Synaptic inhibitory dynamics drive benzodiazepine response in pediatric status epilepticus.

Objective: Pediatric status epilepticus (SE) is a medical emergency associated with significant morbidity. Benzodiazepines (BZPs) are the current first-line treatment, but do not work in more than one third of children presenting with SE. Animal studies have shown that SE can cause changes in synaptic inhibition signaling that can ultimately lead to BZPs becoming ineffective. However, the relevance of these mechanisms in pediatric patients with SE remains unknown.

Methods: To test this hypothesis, we combine clinical electroencephalographic (EEG) recordings with dynamic causal modeling (DCM). This approach allows model-based inference of cortical synaptic coupling parameters based on EEG recorded across distinct oscillatory states.
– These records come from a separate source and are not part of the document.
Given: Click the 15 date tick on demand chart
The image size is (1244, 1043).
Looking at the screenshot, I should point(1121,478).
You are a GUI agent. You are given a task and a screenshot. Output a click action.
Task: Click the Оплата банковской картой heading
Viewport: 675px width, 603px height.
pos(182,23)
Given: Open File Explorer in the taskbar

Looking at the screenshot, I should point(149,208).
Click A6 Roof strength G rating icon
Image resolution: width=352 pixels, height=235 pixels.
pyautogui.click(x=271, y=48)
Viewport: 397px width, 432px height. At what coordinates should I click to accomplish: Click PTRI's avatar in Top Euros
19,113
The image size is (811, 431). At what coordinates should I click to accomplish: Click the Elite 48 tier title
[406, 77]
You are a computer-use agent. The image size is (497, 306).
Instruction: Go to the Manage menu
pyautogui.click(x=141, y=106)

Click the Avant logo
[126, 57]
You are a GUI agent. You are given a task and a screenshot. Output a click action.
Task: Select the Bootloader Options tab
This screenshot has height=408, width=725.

Results: Our DCM revealed that dynamic changes in inhibitory synaptic coupling explain differences in EEG power spectra associated with BZP treatment responsiveness and guide the transition from ictal to interictal state. Furthermore, in silico simulations demonstrate that there are alternative routes to seizure termination even in cortical circuit models unresponsive to BZPs.

Significance: Together, our findings confirm that alterations in synaptic inhibition underlie BZP response during pediatric SE. More broadly, this work further demonstrates the utility of computational modeling to validate insights from basic science in clinically accessible recordings in neurological disorders characterized by abnormal brain states.